Let’s compare the information criteria scores:
| Model | AIC | AICc | BIC |
|---|---|---|---|
| ETS(M,A,M) | 2838 | 2839 | 2908 |
| ETS(M,Ad,M) | 2844 | 2846 | 2918 |
The model with the damped trend has a higher AIC, AICc, and BIC. So, our champion indeed is ETS(M,A,M).
- Compare the RMSE of the one-step forecasts from the two methods. Which do you prefer?
8.8.c Solution
Okay, let’s compare the RMSE of the one-step forecasts from the two methods. One-step? I know accuracy() calculates the RMSE, but for a single step? Let’s see. Ah, accuracy(): Accuracy measures can be computed directly from models as the one-step-ahead fitted residuals are available.
# Non-damped
data |>
model(ets = ETS(Turnover ~ error("M") + trend("A") + season("M"))) |>
accuracy()# A tibble: 1 × 12
State Industry .model .type ME RMSE MAE MPE MAPE MASE RMSSE
<chr> <chr> <chr> <chr> <dbl> <dbl> <dbl> <dbl> <dbl> <dbl> <dbl>
1 Tasmania Electrical… ets Trai… -0.0114 1.33 0.944 -0.495 5.62 0.458 0.480
# ℹ 1 more variable: ACF1 <dbl># Damped
data |>
model(ets = ETS(Turnover ~ error("M") + trend("Ad") + season("M"))) |>
accuracy()# A tibble: 1 × 12
State Industry .model .type ME RMSE MAE MPE MAPE MASE RMSSE
<chr> <chr> <chr> <chr> <dbl> <dbl> <dbl> <dbl> <dbl> <dbl> <dbl>
1 Tasmania Electrical a… ets Trai… 0.0925 1.34 0.947 0.194 5.61 0.459 0.480
# ℹ 1 more variable: ACF1 <dbl>The RMSE of the non-damped model is 1.3333, while the RMSE of the damped model is 1.3351. So close! But the non-damped model has a slightly lower RMSE, so, if that is all I am basing my decision on, then I will opt for the non-damped model.
- Check that the residuals from the best method look like white noise.
8.8.d Solution
data |>
model(ets = ETS(Turnover ~ error("M") + trend("A") + season("M"))) |>
gg_tsresiduals()
Wow, the residuals are very normally distributed. And the ACF show a few lags at which the correlation coefficient is above or below the dotted line, but very minimally. And the residual line plot looks like white noise. Let’s confirm by checking the mean.
c <- data |>
model(ets = ETS(Turnover ~ error("M") + trend("A") + season("M"))) |>
components()
mean(c$remainder, na.rm = TRUE)[1] 0.0004808833Alright! The mean is tiny. I’m comfortable calling it white noise.
- Now find the test set RMSE, while training the model to the end of 2010. Can you beat the seasonal naïve approach from Exercise 7 in Section 5.11?
8.9.e Solution
data |>
filter(year(Month) < 2011) |>
model(ets = ETS(Turnover ~ error("M") + trend("A") + season("M"))) |>
accuracy()# A tibble: 1 × 12
State Industry .model .type ME RMSE MAE MPE MAPE MASE RMSSE ACF1
<chr> <chr> <chr> <chr> <dbl> <dbl> <dbl> <dbl> <dbl> <dbl> <dbl> <dbl>
1 Tasm… Electri… ets Trai… 0.0293 1.14 0.823 -0.522 5.96 0.482 0.511 0.0471The RMSE of the test set above is ~1.144. The seasonal naïve approach from Exercise 7 in Section 5.11 had an RMSE of 2.24. So, yes indeed!
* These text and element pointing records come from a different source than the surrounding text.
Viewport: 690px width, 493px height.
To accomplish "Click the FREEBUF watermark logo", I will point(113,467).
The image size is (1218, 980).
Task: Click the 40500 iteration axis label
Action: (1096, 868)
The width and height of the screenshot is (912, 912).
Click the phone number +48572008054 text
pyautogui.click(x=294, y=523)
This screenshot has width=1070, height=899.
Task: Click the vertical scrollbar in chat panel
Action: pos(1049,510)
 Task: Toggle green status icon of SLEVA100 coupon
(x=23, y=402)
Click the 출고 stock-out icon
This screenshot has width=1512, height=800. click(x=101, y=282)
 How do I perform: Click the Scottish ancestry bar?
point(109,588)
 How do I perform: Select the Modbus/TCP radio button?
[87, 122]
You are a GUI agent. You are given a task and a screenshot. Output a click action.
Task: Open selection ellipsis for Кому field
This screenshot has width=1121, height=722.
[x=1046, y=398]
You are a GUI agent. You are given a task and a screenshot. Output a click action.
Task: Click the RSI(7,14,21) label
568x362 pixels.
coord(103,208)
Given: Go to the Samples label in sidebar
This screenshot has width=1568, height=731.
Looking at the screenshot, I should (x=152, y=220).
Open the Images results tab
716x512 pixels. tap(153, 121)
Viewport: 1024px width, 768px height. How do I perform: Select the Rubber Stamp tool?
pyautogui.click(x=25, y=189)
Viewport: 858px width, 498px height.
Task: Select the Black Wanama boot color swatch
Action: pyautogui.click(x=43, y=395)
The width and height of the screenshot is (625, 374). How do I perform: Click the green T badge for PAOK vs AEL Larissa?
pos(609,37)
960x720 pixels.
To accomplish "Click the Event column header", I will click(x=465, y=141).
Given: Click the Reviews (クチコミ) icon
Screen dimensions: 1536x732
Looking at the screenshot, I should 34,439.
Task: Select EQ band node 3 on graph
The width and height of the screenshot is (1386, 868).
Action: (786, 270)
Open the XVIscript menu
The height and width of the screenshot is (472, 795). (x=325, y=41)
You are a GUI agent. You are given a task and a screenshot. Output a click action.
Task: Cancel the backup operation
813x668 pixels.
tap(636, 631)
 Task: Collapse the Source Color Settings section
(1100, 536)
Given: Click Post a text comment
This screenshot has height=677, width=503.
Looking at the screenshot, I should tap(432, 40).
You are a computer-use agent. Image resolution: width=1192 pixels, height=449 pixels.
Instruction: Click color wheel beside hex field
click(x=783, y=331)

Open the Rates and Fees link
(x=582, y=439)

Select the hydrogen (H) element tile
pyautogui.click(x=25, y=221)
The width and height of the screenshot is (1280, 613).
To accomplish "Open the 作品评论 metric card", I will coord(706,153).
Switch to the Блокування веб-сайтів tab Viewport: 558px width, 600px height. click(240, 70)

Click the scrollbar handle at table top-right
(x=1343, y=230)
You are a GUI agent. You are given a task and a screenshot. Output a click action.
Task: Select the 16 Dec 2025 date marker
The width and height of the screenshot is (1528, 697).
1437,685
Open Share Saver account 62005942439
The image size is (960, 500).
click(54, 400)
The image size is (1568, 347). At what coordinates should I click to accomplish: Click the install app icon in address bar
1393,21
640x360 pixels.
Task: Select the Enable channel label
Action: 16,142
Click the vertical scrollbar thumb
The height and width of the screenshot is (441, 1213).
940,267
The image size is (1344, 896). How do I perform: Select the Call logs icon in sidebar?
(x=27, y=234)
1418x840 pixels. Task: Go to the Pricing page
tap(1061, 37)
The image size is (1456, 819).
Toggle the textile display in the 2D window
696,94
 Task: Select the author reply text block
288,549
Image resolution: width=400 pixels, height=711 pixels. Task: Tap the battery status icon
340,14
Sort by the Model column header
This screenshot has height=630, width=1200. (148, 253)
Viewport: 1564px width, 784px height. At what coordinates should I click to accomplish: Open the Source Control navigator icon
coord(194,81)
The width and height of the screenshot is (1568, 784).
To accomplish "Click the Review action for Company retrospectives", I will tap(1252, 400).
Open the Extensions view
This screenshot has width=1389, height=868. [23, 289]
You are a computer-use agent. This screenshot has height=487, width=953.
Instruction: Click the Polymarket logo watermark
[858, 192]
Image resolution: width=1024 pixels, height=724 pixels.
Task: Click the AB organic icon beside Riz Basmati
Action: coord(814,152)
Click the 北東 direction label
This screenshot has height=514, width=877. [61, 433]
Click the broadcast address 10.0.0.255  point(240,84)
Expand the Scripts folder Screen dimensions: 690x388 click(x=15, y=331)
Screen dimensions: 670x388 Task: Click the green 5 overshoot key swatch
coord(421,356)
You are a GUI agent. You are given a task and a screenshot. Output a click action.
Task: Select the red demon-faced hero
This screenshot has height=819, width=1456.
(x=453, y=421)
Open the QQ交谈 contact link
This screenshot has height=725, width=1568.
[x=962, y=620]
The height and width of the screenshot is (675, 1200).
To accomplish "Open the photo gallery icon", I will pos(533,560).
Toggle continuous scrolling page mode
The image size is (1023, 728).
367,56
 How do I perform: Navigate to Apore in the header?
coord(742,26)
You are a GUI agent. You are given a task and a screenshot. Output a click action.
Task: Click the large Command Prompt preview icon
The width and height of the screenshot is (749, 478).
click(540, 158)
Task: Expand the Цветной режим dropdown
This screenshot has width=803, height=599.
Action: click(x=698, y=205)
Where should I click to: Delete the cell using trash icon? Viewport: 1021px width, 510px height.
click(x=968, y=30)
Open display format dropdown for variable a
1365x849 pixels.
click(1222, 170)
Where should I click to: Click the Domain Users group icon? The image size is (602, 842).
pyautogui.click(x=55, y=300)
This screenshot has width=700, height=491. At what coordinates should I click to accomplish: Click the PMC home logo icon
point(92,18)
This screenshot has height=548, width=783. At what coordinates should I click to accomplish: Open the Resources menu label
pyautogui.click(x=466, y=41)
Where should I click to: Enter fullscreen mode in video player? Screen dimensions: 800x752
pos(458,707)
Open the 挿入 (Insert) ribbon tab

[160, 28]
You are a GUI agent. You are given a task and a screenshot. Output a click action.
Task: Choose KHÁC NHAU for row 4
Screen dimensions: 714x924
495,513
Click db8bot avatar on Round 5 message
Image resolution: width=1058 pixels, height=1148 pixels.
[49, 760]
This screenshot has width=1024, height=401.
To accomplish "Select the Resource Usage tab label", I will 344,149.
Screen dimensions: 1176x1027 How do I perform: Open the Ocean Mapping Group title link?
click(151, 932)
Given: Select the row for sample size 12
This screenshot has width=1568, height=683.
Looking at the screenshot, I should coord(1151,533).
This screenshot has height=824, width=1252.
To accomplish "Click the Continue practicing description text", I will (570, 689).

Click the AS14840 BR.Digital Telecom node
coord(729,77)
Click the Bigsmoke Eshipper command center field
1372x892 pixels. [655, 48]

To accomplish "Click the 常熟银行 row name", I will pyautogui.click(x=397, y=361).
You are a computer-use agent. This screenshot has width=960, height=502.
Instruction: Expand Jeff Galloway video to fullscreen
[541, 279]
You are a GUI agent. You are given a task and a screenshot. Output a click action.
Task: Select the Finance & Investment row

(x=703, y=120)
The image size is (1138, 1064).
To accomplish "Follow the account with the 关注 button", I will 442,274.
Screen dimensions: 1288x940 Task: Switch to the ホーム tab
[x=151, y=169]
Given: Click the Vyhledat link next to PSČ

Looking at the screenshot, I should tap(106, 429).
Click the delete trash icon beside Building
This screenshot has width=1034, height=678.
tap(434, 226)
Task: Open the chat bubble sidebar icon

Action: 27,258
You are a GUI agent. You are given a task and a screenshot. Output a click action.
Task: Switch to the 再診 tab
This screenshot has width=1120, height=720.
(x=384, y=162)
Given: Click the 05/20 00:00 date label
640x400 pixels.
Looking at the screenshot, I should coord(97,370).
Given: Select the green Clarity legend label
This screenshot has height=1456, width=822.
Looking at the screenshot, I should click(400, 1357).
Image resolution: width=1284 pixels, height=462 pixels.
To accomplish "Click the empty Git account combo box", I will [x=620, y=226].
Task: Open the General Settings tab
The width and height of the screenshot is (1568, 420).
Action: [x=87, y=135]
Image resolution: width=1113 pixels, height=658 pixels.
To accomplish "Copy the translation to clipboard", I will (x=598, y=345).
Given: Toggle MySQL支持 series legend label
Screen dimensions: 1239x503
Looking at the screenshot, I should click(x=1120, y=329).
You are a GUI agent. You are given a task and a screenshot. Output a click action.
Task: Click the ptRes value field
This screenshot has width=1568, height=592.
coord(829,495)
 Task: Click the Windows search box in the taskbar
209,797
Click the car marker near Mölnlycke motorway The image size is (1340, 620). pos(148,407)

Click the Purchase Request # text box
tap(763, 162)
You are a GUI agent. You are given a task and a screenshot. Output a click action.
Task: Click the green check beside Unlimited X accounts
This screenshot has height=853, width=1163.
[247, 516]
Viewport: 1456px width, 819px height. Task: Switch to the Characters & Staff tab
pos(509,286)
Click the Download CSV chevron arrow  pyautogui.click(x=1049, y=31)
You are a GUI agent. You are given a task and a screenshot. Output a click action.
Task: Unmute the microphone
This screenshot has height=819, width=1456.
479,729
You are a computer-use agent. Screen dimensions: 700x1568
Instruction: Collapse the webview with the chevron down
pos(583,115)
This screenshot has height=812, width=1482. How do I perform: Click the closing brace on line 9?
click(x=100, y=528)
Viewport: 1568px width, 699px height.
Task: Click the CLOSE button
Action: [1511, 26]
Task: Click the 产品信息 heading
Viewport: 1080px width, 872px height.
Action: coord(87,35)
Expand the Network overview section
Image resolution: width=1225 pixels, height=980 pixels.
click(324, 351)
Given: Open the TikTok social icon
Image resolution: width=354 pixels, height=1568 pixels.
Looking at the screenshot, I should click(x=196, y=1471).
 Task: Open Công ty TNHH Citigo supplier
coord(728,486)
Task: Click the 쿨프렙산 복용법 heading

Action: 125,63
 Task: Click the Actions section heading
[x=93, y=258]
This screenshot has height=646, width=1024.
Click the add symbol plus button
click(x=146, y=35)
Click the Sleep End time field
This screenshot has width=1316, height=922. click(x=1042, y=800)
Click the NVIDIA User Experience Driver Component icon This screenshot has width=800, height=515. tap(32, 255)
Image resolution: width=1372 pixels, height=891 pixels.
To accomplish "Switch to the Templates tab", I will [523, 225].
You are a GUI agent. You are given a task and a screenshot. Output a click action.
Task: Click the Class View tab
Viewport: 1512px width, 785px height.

We can beat the seasonal naïve approach.
Exercise 8.9
For the same retail data, try an STL decomposition applied to the Box-Cox transformed series, followed by ETS on the seasonally adjusted data. How does that compare with your best previous forecasts on the test set?
8.9 Solution
Find an optimized lambda for the Box-Cox transformation.
lambda <- data |>
features(Turnover, features = guerrero) |>
pull(lambda_guerrero)
data_t <- data |>
mutate(Turnover = box_cox(Turnover, lambda))
data_t |>
autoplot(Turnover)
Well, welly, welly, that’s done a pretty good job. Let’s try the STL decomposition. Actually, I’m not understanding what is being asked? What is the STL decomposition for? We have the transformed data. Let’s walk through it. Perhaps it will make sense?
decomped <- data_t |>
model(stl = STL(Turnover)) |>
components()Okay, I see the season_adjust data. But why aren’t we trying to use the S in ETS? All will be revealed. We shall use the season_adjust data with ETS.
decomped |>
select(season_adjust) |>
model(ets = ETS(season_adjust ~ error("M") + trend("A"))) |>
accuracy()# A tibble: 1 × 10
.model .type ME RMSE MAE MPE MAPE MASE RMSSE ACF1
<chr> <chr> <dbl> <dbl> <dbl> <dbl> <dbl> <dbl> <dbl> <dbl>
1 ets Training -0.00307 0.0930 0.0710 -0.156 2.31 0.396 0.415 0.0566The RMSE of 8.9.e is ~1.144. Our RMSE, calculated from our seasonally adjusted, box-cox transformed data is 0.093. Ladies and gentleman, we have a new champion. Well, all was revealed. There is wisdom behind the ways of our wiley professors.